**Texte affiché:**
Un matin de 1849,  un Soulouque courroucé   envoyait  ses bateaux de guerre au large de l’ile la Navase,  autour de la quelle des marins américains avaient jeté l’ancre. Les négociations s’ouvrirent, mais l’Espagne et la France choisirent d’appuyer les prétentions américaines.  Au bout du compte, on   accepta de partager les revenus que l’exploitation des phosphates rapporterait en versant au gouvernement haïtien une partie des bénéfices. Et Soulouque rappela sa flotte, laissant pendant le contentieux.

[Données de localisation d’éléments]
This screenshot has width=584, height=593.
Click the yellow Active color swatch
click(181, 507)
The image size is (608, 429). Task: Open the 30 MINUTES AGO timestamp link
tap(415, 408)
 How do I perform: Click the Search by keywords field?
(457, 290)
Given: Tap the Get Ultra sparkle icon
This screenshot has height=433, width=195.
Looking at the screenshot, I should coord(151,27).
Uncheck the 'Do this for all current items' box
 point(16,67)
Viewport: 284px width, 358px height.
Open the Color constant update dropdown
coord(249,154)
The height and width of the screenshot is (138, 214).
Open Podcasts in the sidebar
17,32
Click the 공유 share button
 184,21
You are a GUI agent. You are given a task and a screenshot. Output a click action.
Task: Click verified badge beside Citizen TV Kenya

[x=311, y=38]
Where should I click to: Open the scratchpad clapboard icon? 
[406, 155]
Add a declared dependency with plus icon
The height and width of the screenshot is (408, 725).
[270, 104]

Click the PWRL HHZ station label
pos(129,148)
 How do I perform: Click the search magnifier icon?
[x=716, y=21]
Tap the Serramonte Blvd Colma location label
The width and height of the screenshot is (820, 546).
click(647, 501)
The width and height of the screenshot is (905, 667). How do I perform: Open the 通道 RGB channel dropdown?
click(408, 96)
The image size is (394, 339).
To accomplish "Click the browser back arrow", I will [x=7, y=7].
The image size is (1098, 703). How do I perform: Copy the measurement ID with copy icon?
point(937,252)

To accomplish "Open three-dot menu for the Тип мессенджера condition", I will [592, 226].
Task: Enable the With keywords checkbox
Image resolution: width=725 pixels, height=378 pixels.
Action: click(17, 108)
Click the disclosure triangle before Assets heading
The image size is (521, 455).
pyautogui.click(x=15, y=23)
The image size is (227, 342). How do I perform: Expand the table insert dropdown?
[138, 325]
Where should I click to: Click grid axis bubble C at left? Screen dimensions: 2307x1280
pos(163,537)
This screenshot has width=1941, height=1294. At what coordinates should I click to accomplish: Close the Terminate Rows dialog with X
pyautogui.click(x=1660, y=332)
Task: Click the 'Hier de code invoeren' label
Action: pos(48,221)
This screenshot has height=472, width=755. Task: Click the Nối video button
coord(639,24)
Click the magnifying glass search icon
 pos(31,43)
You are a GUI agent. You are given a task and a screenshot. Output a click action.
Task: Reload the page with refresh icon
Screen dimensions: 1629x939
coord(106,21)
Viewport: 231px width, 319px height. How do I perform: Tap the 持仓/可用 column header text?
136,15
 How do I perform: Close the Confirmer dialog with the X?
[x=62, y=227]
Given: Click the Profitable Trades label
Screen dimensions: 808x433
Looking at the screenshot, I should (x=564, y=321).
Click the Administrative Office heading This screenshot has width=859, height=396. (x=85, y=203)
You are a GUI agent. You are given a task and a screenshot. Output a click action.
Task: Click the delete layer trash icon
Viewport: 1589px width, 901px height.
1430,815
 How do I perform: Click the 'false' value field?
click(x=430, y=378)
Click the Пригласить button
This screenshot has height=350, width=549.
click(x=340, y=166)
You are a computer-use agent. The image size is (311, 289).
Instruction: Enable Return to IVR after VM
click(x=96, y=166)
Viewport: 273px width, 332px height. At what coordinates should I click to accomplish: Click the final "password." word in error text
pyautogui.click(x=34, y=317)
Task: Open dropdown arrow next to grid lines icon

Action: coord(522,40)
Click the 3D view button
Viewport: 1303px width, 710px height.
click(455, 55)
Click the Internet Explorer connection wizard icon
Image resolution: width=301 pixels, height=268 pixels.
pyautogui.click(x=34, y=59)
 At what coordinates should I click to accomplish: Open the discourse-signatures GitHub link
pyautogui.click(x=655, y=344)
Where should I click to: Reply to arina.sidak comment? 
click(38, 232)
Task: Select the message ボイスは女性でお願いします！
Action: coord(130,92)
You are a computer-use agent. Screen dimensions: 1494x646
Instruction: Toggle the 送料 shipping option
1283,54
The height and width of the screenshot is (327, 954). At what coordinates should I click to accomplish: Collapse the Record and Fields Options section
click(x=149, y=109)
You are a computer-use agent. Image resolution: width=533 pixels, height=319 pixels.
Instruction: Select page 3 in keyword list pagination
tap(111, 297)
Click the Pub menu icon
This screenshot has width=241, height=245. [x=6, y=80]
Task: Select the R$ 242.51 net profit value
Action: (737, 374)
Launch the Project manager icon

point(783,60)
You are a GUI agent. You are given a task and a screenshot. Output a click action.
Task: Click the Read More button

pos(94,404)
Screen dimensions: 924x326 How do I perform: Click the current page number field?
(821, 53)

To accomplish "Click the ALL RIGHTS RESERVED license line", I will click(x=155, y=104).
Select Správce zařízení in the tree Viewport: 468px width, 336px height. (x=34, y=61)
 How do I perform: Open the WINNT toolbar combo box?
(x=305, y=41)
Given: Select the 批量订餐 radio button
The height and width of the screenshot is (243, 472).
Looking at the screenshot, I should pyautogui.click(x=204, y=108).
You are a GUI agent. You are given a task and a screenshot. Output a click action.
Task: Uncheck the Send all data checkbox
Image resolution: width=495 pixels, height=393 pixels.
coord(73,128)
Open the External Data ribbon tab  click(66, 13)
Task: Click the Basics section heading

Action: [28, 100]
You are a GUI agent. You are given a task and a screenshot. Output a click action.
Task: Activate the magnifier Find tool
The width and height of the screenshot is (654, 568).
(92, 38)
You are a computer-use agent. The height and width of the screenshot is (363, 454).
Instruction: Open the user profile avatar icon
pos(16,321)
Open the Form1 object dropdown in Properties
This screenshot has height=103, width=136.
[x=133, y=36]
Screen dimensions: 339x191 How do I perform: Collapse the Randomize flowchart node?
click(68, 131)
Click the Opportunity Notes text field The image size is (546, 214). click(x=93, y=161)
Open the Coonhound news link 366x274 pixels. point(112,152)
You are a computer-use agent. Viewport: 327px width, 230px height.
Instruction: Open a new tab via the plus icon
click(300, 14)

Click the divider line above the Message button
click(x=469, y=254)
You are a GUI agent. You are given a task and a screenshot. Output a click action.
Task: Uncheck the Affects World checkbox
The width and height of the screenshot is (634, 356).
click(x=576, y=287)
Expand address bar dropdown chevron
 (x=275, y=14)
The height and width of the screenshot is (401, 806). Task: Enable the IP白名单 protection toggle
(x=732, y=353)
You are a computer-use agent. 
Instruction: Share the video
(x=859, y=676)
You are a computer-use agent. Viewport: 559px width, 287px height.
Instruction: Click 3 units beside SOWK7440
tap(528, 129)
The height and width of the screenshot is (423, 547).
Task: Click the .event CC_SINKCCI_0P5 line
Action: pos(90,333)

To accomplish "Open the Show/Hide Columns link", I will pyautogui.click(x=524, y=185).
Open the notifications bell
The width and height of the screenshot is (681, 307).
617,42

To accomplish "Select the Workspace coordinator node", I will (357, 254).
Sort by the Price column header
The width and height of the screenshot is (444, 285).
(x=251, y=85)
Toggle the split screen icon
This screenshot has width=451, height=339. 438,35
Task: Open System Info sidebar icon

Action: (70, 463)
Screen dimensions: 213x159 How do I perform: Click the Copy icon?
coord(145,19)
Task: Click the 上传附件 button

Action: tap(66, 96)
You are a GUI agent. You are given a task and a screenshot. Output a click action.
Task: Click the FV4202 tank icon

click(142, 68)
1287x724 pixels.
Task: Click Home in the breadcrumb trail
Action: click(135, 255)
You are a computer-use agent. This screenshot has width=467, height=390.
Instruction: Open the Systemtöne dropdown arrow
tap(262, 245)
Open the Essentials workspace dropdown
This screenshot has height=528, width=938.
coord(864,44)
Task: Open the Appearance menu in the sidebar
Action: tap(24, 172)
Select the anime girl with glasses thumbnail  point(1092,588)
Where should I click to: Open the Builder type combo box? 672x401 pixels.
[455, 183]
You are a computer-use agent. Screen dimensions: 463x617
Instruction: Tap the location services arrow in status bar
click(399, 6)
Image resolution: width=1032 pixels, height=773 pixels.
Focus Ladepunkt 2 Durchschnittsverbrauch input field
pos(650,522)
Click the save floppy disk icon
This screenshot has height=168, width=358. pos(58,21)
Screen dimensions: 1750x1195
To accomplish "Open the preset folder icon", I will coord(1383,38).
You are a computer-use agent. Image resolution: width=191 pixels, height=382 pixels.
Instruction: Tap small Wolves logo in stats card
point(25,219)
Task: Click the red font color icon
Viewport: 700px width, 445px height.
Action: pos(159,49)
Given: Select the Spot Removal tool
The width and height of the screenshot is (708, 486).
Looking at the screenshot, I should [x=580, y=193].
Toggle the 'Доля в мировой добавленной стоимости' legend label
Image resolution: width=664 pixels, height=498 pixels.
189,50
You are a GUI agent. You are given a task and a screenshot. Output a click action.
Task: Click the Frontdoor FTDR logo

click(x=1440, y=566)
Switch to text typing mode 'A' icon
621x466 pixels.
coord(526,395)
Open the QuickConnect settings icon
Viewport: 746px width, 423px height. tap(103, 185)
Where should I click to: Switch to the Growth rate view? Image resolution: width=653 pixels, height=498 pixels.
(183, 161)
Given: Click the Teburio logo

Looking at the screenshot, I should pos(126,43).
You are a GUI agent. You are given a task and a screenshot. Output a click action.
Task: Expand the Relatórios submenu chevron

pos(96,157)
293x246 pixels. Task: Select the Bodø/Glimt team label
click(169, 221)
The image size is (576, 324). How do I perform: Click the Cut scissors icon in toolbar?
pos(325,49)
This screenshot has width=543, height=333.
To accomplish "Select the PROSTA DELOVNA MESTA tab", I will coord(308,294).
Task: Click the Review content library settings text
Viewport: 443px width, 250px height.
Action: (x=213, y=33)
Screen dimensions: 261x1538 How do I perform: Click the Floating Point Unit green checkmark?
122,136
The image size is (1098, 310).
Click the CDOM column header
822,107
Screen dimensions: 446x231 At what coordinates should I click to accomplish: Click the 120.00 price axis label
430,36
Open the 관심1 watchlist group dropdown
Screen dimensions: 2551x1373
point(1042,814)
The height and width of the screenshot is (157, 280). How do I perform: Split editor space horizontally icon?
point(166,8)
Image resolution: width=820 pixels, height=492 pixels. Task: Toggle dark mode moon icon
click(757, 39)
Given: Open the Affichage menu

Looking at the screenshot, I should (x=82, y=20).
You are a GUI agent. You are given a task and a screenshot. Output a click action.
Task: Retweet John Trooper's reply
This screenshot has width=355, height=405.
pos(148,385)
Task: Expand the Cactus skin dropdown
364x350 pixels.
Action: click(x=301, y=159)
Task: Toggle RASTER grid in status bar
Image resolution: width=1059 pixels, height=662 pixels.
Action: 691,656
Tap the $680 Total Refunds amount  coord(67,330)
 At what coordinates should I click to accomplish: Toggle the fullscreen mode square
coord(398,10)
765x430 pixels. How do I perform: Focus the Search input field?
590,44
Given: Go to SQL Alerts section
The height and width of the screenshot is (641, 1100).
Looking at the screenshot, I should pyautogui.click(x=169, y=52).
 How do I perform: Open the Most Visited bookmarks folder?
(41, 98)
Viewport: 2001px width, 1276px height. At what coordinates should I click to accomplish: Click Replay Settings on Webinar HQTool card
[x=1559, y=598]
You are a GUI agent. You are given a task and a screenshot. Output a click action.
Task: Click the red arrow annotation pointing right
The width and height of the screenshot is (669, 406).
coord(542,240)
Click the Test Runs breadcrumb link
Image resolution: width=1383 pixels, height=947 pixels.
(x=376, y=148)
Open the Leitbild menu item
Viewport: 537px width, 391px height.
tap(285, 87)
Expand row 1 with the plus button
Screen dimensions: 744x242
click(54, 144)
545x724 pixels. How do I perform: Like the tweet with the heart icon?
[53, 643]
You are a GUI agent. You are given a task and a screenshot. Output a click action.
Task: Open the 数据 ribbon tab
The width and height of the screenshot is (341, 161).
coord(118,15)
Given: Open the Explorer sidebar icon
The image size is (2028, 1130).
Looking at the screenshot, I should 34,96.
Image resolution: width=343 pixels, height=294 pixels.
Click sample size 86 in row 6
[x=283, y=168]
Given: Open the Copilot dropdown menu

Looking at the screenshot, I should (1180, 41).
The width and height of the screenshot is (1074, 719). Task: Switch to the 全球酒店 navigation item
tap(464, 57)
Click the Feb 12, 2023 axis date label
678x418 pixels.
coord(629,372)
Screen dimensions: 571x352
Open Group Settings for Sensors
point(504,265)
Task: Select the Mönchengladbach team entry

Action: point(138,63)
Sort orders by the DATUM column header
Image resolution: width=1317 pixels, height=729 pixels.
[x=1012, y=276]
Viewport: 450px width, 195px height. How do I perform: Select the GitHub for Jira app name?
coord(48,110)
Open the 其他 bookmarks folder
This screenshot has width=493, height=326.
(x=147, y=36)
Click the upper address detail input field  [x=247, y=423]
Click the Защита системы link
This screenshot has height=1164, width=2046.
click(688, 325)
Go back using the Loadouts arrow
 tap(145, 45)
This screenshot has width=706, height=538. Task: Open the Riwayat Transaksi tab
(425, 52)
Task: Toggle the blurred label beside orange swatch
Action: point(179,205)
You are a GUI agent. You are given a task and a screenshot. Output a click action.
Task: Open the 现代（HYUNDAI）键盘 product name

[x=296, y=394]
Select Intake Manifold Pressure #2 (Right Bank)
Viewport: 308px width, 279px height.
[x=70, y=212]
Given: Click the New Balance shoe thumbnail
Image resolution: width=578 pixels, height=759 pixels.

**Objectif du travail:**
Recopiez intégralement le texte sur l’affaire de la Navase, à l’identique. Ces données forment un matériau distinct du texte.

**Tâche réalisée:**
Un matin de 1849,  un Soulouque courroucé   envoyait  ses bateaux de guerre au large de l’ile la Navase,  autour de la quelle des marins américains avaient jeté l’ancre. Les négociations s’ouvrirent, mais l’Espagne et la France choisirent d’appuyer les prétentions américaines.  Au bout du compte, on   accepta de partager les revenus que l’exploitation des phosphates rapporterait en versant au gouvernement haïtien une partie des bénéfices. Et Soulouque rappela sa flotte, laissant pendant le contentieux.